AFTER YEARS OF RUMORS, Bruce Springsteen is releasing a massive Darkness on the Edge of Town box set on November 16th. The package features a remastered version of the 1978 album, plus 21 unreleased songs from the Darkness sessions — many of which have never been bootlegged. “Darkness was my samurai record — stripped to the frame and ready to rumble,” Springsteen writes in an essay that accompanies the collection. “But the music that got left behind was substantial.”
The Darkness era was a particularly fertile one for Springsteen. Ensnarled in a lawsuit with his former manager Mike Appel following 1975’s Born to Run, Springsteen was unable to release new material for three years. But he continued to record, amassing many more songs than could ever fit on a single album.
Five outtakes from this period were released on Springsteen’s 1998 box set, Tracks. Then, said guitarist Steve Van Zandt earlier this year, “We found 10 more, and I just got a call from Bruce’s engineer saying he found 10 more. We’ll go back, and he might finish a lyric on one or two or sing a harmony on one or two, but we’ll keep them intact, pretty much.”
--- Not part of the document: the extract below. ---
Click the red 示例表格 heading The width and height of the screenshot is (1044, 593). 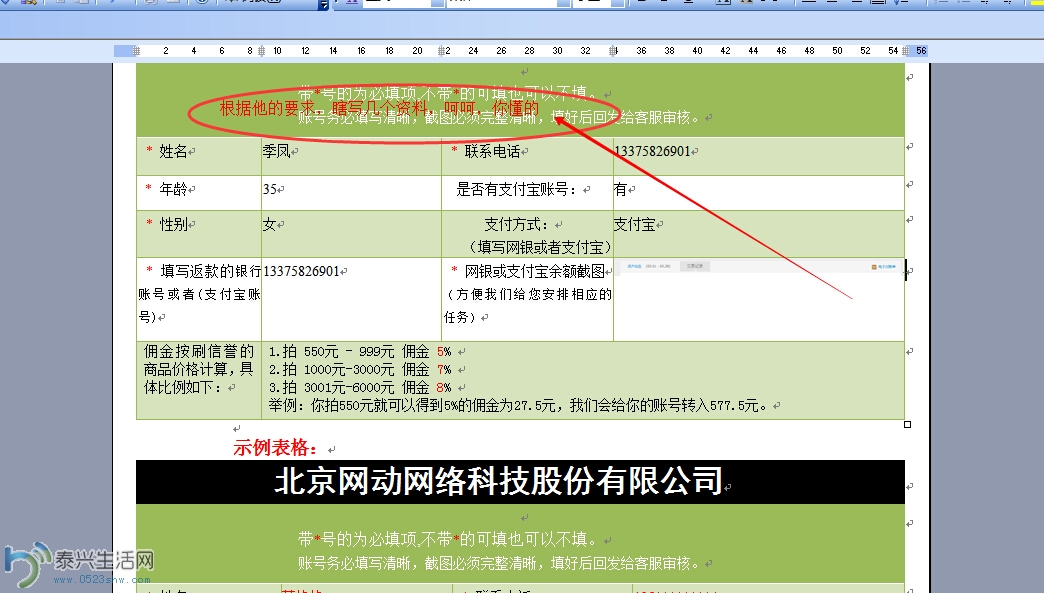(x=276, y=448)
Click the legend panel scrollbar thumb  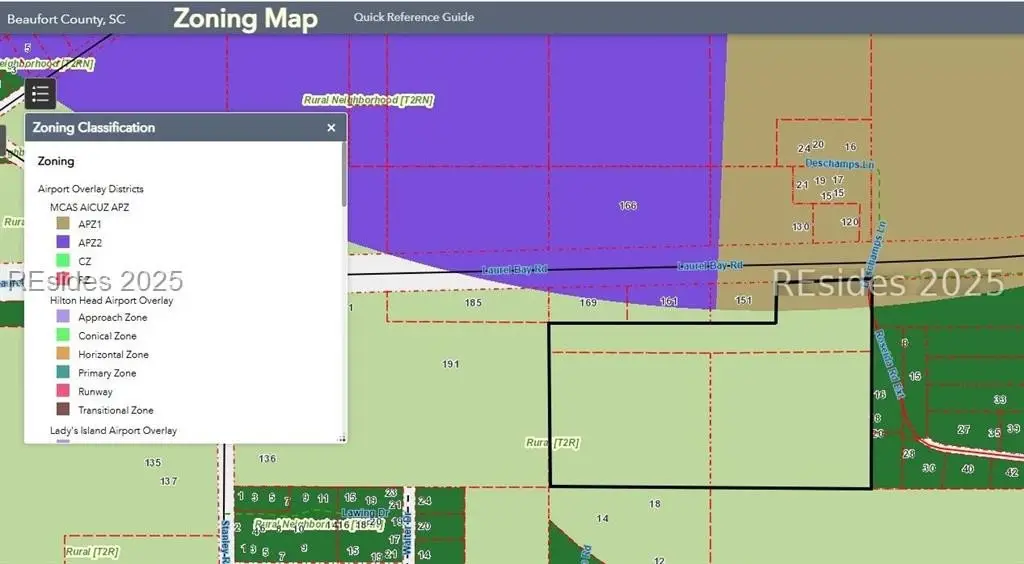(344, 175)
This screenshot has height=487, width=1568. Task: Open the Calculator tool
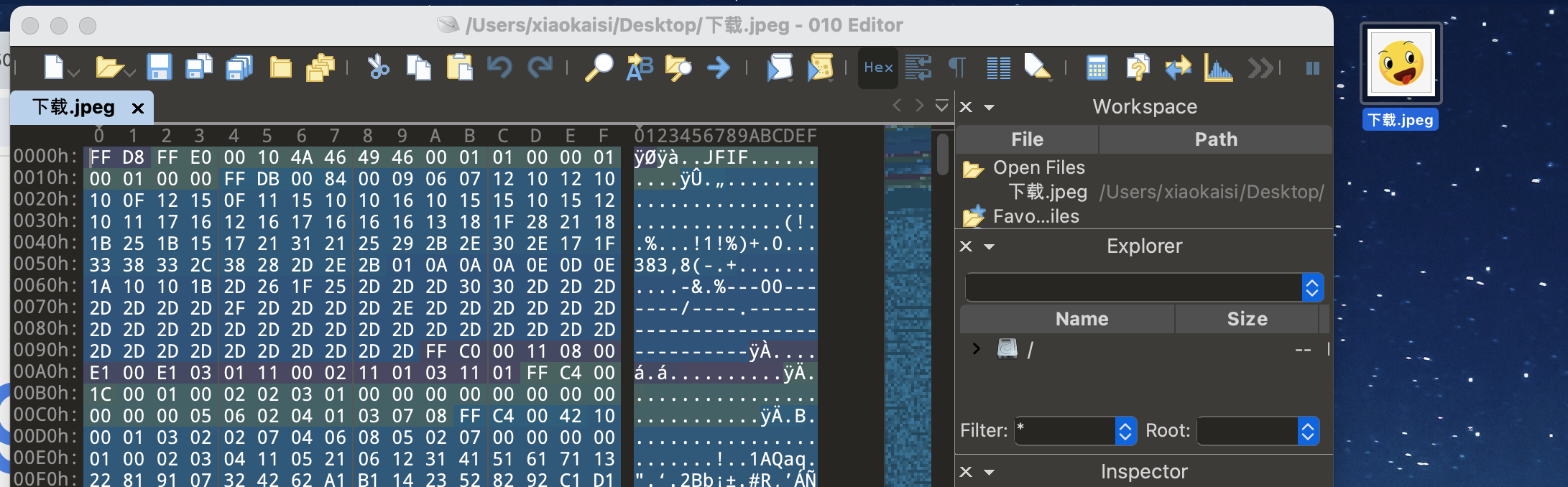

The new tunes include an uptempo version of “Racing in the Street,” unreleased studio takes of “Because the Night” and “Fire,” as well as the never released or bootlegged “Save My Love” and “Ain’t Good Enough for You.” The package also features three DVDs, which include a new documentary, The Promise: The Making of “Darkness on the Edge of Town“; a complete performance of the album that Springsteen and the E Street Band filmed at Asbury Park Convention Hall last year; 12 songs filmed at various tour stops between 1976 and 1978; and an epic show from a Houston stop on the Darkness tour.
Cameras were rolling during many of the Darkness sessions, and this footage forms the basis of the documentary. “As the film begins, you see this black-and-white footage of Bruce Springsteen in the studio, and immediately I got goose bumps,” says Thorn Powers, director of the Toronto International Film Festival, where the film will premiere on September 14th. (It airs on HBO on October 7th.) In a snippet of the doc released online, Springsteen and Van Zandt perform an early version of 198O’s “Sherry Darling” on the piano. Afterward, Springsteen turns to the camera, smiles broadly and says, “The one and only performance of this phenomenal song you have captured on tape.”